» Work instructions
In the entries that follow, the lines from the one with "Task: Go to previous message with up arrow" through the one with "Uncheck the select-all" are the ones to write out, exactly and with both ends included. Nothing else should appear.

» Dataset records

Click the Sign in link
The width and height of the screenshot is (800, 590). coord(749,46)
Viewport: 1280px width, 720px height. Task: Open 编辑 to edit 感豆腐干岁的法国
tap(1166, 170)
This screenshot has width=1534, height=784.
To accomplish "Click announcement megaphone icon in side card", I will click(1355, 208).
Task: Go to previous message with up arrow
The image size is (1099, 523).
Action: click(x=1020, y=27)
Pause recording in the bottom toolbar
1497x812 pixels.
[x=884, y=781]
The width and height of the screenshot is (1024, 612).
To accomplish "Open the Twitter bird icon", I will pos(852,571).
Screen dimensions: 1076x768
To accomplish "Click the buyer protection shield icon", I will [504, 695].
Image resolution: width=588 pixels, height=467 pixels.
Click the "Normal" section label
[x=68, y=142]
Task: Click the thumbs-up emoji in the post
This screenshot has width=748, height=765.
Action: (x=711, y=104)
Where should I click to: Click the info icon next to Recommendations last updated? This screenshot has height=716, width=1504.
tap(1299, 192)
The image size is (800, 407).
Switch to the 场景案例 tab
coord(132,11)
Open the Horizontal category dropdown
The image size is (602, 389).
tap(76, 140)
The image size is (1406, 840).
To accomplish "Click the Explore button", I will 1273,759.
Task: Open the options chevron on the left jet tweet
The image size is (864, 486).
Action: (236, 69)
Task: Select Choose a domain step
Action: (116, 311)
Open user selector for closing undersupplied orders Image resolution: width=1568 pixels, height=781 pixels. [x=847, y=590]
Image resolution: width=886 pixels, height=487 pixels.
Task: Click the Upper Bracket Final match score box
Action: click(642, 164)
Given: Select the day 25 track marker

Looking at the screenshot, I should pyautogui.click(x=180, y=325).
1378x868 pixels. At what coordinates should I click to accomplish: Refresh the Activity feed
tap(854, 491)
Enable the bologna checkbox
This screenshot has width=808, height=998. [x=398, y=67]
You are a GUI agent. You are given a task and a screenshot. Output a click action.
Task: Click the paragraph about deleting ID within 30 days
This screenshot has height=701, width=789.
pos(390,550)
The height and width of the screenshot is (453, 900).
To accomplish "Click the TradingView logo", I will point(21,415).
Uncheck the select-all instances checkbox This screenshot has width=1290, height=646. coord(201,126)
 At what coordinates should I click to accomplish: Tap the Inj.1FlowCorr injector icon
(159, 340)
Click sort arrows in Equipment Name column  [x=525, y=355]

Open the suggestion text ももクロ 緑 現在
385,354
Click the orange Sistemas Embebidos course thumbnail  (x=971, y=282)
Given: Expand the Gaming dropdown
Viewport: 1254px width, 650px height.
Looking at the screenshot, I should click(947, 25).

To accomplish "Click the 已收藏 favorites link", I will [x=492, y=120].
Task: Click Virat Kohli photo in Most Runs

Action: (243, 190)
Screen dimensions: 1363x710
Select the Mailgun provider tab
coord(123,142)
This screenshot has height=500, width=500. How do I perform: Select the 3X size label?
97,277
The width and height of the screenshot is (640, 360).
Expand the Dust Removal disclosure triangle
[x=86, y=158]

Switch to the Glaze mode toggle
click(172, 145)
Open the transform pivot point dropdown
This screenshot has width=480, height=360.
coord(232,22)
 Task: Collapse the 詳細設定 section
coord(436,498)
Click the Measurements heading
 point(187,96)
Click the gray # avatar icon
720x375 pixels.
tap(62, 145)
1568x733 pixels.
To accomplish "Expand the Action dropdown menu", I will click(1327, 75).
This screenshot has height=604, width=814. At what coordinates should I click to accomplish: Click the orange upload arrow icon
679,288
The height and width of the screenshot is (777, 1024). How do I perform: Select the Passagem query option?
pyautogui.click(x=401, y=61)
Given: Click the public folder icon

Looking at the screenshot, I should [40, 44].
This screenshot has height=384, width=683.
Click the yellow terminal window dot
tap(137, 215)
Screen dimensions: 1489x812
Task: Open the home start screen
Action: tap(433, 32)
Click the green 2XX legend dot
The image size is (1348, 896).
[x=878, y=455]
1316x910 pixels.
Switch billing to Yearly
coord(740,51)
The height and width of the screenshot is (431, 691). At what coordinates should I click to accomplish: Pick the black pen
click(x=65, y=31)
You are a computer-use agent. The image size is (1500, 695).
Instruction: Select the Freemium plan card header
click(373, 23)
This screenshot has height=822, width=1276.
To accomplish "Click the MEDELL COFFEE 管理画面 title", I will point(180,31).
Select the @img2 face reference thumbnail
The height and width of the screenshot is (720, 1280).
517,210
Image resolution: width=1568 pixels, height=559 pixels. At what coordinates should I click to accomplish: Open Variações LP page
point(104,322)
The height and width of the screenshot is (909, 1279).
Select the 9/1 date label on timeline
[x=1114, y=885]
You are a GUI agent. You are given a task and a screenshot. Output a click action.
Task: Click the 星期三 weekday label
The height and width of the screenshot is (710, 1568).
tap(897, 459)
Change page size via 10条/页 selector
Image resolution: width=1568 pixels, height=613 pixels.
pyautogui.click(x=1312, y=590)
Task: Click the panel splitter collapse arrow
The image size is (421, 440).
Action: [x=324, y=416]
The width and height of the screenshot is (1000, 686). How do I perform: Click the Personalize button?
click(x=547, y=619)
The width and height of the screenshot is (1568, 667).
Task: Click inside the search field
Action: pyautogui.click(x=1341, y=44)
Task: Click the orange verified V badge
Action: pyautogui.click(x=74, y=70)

» Expected output
Task: Go to previous message with up arrow
The image size is (1099, 523).
Action: click(x=1020, y=27)
Pause recording in the bottom toolbar
1497x812 pixels.
[x=884, y=781]
The width and height of the screenshot is (1024, 612).
To accomplish "Open the Twitter bird icon", I will pos(852,571).
Screen dimensions: 1076x768
To accomplish "Click the buyer protection shield icon", I will [504, 695].
Image resolution: width=588 pixels, height=467 pixels.
Click the "Normal" section label
[x=68, y=142]
Task: Click the thumbs-up emoji in the post
This screenshot has width=748, height=765.
Action: (x=711, y=104)
Where should I click to: Click the info icon next to Recommendations last updated? This screenshot has height=716, width=1504.
tap(1299, 192)
The image size is (800, 407).
Switch to the 场景案例 tab
coord(132,11)
Open the Horizontal category dropdown
The image size is (602, 389).
tap(76, 140)
The image size is (1406, 840).
To accomplish "Click the Explore button", I will 1273,759.
Task: Open the options chevron on the left jet tweet
The image size is (864, 486).
Action: (236, 69)
Task: Select Choose a domain step
Action: (116, 311)
Open user selector for closing undersupplied orders Image resolution: width=1568 pixels, height=781 pixels. [x=847, y=590]
Image resolution: width=886 pixels, height=487 pixels.
Task: Click the Upper Bracket Final match score box
Action: click(642, 164)
Given: Select the day 25 track marker

Looking at the screenshot, I should pyautogui.click(x=180, y=325).
1378x868 pixels. At what coordinates should I click to accomplish: Refresh the Activity feed
tap(854, 491)
Enable the bologna checkbox
This screenshot has width=808, height=998. [x=398, y=67]
You are a GUI agent. You are given a task and a screenshot. Output a click action.
Task: Click the paragraph about deleting ID within 30 days
This screenshot has height=701, width=789.
pos(390,550)
The height and width of the screenshot is (453, 900).
To accomplish "Click the TradingView logo", I will point(21,415).
Uncheck the select-all instances checkbox This screenshot has width=1290, height=646. coord(201,126)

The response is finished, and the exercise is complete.